Data for this exercise:
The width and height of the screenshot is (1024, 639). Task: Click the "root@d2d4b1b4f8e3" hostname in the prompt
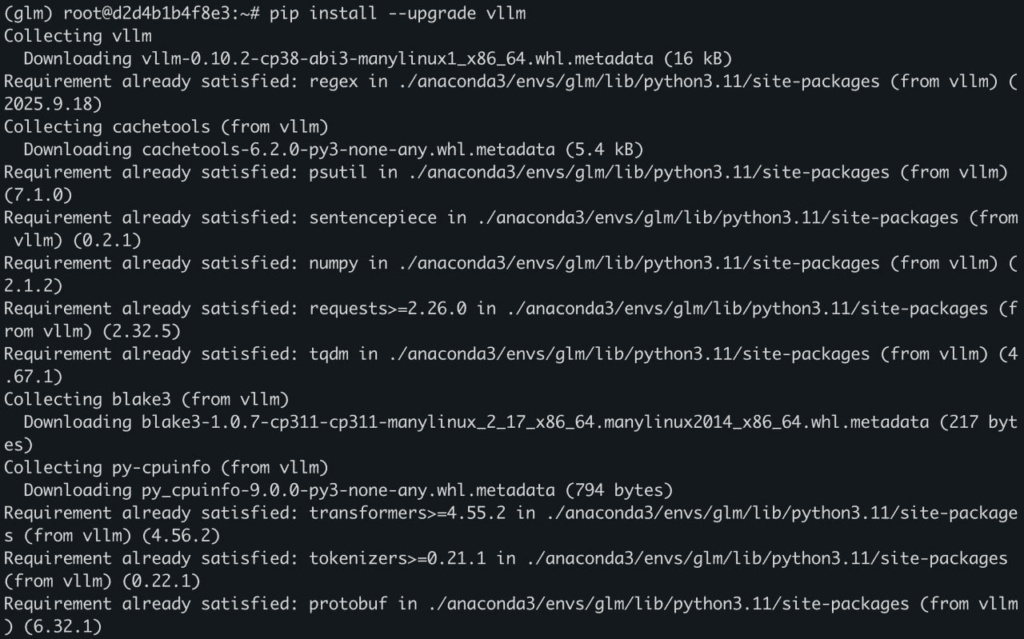(x=142, y=13)
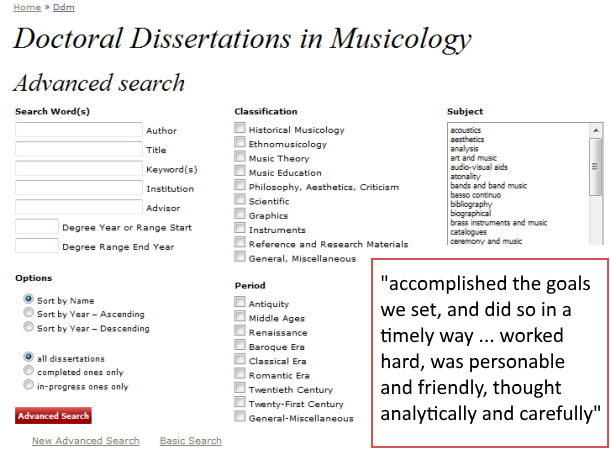Select the Baroque Era period checkbox
Image resolution: width=611 pixels, height=450 pixels.
tap(240, 345)
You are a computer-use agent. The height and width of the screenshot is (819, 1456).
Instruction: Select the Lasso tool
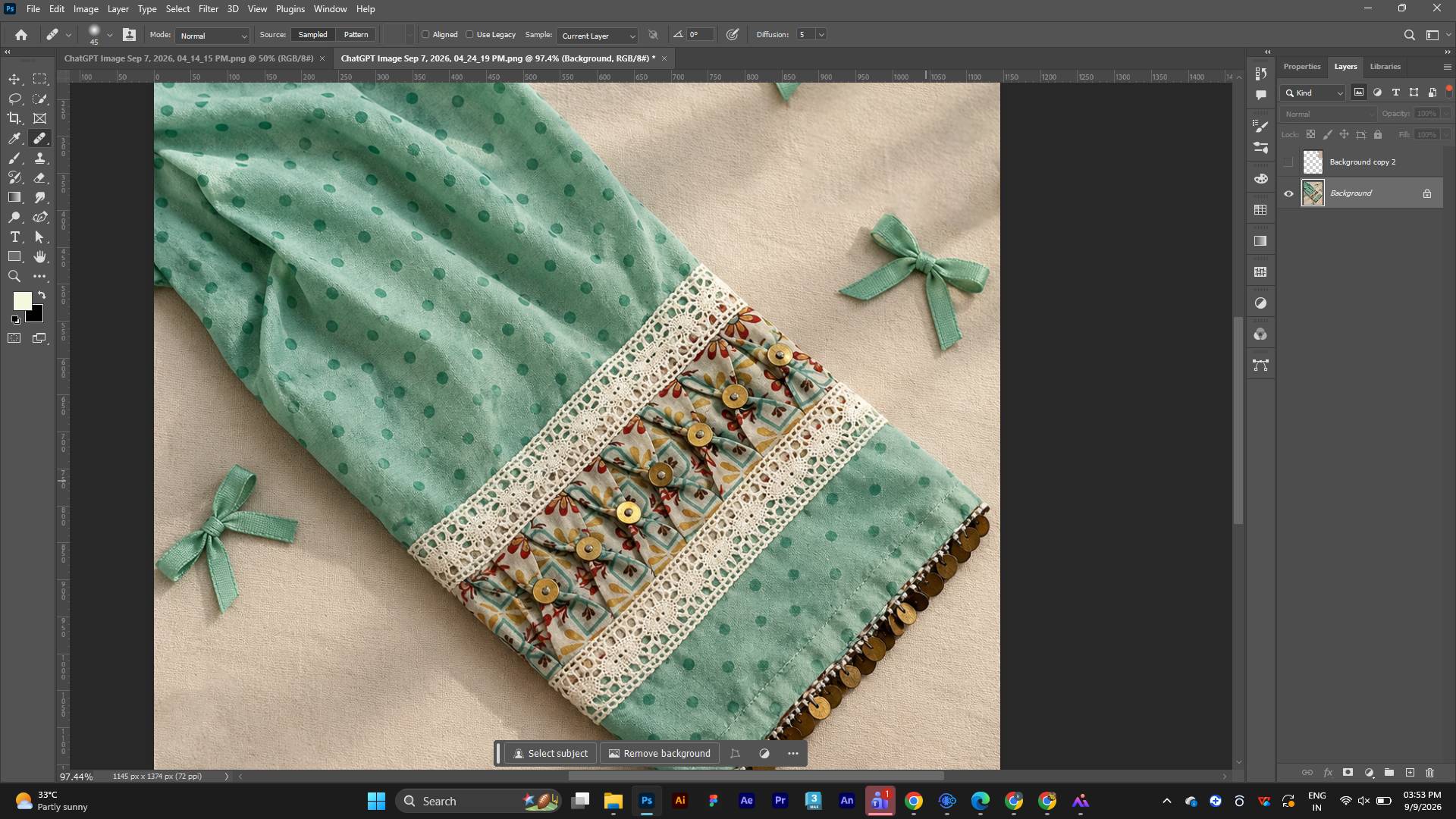coord(14,99)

Goal:
Report each line of the records above that contains the string "width", copying every such line in full.

Solution below:
The width and height of the screenshot is (1024, 639). Task: Click the "root@d2d4b1b4f8e3" hostname in the prompt
Image resolution: width=611 pixels, height=450 pixels.
You are a computer-use agent. The height and width of the screenshot is (819, 1456).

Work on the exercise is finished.